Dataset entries
"""
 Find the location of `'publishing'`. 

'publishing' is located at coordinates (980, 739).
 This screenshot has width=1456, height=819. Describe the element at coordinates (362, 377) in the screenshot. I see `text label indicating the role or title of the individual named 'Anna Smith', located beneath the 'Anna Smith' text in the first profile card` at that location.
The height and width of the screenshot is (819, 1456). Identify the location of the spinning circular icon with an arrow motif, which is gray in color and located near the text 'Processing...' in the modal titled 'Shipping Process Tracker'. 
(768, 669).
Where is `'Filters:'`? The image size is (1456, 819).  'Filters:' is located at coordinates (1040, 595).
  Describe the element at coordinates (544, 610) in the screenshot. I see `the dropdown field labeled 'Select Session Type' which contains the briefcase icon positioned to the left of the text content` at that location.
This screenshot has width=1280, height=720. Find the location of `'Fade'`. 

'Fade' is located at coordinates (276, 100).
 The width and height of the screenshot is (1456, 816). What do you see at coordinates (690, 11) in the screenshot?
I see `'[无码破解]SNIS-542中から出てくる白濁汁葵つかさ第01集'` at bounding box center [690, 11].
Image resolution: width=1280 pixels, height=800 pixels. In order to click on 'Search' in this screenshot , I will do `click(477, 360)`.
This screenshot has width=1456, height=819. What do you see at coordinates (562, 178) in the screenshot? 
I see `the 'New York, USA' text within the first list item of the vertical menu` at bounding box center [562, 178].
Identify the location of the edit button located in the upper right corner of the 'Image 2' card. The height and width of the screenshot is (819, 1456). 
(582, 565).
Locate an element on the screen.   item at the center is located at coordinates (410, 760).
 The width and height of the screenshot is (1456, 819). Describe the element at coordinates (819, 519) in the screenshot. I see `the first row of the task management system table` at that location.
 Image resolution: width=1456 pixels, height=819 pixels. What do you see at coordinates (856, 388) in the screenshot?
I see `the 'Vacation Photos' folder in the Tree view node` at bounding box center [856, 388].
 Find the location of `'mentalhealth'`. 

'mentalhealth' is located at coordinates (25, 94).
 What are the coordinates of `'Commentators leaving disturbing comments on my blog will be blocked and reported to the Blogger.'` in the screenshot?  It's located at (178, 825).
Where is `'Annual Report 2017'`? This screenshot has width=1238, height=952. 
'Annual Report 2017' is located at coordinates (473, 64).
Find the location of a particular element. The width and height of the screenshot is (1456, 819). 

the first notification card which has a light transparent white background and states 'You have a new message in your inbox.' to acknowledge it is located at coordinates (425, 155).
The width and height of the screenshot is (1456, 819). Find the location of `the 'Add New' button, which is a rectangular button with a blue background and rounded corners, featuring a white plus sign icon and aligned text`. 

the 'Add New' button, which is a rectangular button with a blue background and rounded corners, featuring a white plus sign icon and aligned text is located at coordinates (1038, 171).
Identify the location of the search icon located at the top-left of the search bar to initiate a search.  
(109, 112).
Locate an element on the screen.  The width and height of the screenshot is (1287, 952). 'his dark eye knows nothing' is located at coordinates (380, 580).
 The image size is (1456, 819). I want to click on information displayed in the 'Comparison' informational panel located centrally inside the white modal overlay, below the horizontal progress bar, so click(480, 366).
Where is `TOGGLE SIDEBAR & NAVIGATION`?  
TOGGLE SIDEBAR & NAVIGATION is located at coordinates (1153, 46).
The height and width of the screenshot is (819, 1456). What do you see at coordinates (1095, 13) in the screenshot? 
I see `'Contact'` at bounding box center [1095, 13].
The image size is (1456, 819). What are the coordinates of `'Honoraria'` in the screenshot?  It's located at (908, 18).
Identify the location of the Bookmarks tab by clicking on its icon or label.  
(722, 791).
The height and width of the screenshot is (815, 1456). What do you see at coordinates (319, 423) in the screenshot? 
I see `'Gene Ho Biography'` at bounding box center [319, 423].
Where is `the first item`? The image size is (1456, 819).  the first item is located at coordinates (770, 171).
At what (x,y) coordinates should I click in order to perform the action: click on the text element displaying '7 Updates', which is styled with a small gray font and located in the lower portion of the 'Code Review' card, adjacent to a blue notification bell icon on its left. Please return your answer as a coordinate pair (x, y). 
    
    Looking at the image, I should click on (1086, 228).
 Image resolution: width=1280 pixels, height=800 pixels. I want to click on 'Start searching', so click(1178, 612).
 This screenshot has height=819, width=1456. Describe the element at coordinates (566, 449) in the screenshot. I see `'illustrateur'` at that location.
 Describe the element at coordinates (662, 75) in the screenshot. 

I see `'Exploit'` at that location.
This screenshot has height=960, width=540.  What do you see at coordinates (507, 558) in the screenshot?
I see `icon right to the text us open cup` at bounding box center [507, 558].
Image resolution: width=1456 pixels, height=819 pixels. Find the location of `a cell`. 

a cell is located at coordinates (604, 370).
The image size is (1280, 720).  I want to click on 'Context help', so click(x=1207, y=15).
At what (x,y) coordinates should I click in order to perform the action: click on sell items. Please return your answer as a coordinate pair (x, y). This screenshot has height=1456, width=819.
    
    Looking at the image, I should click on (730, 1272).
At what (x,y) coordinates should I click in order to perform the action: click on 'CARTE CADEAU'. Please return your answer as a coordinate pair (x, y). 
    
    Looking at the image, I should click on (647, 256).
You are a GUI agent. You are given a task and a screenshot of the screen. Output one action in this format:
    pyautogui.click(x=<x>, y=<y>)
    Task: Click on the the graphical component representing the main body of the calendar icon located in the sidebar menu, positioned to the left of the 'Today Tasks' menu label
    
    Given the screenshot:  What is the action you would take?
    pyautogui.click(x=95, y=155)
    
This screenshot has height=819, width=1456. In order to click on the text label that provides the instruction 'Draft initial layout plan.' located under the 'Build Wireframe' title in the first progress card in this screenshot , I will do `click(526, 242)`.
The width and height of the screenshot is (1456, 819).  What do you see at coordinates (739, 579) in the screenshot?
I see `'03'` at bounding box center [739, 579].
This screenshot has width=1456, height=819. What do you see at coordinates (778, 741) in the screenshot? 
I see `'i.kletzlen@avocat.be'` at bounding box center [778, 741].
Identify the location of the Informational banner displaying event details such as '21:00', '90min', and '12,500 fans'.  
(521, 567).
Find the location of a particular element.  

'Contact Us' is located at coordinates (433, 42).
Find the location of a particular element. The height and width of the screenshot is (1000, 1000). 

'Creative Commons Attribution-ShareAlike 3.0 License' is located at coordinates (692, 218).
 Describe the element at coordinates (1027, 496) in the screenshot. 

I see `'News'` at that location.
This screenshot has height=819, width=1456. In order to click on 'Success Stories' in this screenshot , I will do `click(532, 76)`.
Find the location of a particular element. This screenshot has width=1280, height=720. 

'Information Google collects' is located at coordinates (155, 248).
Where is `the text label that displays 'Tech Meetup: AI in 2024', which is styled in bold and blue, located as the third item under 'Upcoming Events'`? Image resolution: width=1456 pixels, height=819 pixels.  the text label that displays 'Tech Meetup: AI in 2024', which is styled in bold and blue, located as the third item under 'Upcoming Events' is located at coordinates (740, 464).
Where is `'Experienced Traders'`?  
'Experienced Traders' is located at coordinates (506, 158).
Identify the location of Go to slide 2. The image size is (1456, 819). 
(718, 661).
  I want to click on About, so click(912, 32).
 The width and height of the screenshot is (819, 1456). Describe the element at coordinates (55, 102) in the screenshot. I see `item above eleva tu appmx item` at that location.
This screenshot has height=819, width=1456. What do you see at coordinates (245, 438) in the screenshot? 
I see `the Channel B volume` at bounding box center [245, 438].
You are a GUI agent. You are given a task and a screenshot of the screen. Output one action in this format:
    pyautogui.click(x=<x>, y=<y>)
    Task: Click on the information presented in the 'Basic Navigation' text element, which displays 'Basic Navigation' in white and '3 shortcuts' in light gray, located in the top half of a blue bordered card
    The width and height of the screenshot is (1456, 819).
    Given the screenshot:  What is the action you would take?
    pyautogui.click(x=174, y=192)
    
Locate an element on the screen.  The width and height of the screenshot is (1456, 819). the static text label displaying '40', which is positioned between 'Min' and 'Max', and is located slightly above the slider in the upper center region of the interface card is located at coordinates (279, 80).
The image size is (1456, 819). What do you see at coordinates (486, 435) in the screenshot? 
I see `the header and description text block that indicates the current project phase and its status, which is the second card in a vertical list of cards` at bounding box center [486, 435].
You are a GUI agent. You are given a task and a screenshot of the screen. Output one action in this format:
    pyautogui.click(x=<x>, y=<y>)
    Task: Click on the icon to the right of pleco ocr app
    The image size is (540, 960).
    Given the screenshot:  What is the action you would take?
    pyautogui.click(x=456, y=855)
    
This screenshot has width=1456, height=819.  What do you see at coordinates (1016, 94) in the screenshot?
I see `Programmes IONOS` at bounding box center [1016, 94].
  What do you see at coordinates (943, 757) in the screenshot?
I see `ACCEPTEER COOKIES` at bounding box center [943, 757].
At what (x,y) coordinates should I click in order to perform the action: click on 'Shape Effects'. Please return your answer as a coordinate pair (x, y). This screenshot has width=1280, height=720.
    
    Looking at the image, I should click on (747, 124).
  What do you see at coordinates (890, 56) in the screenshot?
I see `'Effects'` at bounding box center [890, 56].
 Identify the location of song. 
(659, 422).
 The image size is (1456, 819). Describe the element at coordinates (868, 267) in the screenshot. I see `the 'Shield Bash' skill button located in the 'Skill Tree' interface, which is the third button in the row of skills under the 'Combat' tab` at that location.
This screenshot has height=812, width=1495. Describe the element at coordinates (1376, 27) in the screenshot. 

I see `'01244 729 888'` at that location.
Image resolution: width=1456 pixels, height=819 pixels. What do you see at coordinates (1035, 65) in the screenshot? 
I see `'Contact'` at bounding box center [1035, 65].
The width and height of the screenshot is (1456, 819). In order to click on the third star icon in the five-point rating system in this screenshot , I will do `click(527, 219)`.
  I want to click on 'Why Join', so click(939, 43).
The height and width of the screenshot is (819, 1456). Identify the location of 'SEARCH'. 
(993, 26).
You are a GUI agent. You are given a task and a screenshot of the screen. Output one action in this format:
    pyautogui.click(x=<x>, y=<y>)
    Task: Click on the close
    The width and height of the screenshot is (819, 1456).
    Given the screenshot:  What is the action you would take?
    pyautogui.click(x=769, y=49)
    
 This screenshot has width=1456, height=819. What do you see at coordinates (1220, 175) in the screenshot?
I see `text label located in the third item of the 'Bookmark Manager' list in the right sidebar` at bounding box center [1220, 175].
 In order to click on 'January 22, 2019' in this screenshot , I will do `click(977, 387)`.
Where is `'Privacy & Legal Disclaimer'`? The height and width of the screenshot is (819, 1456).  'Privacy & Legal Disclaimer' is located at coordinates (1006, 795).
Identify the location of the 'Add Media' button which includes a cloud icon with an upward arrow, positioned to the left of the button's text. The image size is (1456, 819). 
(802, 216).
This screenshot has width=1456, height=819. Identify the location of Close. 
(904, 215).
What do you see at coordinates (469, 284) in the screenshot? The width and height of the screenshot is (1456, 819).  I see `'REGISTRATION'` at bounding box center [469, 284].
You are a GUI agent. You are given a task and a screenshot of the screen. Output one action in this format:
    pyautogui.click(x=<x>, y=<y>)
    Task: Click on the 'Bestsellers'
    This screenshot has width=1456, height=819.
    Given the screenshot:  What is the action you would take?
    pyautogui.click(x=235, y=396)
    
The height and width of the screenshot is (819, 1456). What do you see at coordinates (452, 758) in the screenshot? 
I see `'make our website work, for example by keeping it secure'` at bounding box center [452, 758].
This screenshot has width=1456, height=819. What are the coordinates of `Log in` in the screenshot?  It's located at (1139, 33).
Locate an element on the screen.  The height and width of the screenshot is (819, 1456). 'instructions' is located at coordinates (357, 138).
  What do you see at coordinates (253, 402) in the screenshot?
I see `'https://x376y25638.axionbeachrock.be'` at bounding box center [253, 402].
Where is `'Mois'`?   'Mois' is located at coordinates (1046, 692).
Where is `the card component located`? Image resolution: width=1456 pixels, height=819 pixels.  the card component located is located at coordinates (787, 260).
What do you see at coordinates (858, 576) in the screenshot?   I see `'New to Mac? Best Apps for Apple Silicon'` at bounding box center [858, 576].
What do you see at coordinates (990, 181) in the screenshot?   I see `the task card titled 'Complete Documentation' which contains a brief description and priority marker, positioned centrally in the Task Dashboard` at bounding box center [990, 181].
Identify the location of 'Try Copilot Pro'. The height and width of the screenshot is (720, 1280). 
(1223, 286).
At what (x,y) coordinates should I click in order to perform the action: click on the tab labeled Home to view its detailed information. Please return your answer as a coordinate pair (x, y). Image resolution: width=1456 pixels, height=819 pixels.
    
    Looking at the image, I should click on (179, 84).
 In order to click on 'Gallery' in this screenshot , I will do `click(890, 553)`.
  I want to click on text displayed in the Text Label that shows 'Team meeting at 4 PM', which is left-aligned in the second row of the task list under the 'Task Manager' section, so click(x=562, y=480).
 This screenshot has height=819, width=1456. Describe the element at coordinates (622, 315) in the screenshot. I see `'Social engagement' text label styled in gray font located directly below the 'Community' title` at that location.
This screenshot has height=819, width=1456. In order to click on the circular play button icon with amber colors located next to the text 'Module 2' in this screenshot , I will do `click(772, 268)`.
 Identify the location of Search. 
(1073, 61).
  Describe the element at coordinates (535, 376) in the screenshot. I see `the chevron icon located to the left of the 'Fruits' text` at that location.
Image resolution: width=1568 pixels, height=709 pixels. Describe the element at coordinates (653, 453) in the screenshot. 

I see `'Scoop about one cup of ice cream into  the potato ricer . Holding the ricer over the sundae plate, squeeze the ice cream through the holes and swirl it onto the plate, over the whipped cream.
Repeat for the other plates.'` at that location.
"""
- [WHAT IS REQUIRED]: Update the data from the line that has "Image resolution: width=1456 pixels, height=819 pixels. Find" through the line that has "The image size is (1280, 720).", replacing "Find the location of" with "Locate" and leaving everything else unchanged.

- [FINAL ANSWER]:
Image resolution: width=1456 pixels, height=819 pixels. Locate `a cell`. 

a cell is located at coordinates (604, 370).
The image size is (1280, 720).  I want to click on 'Context help', so click(x=1207, y=15).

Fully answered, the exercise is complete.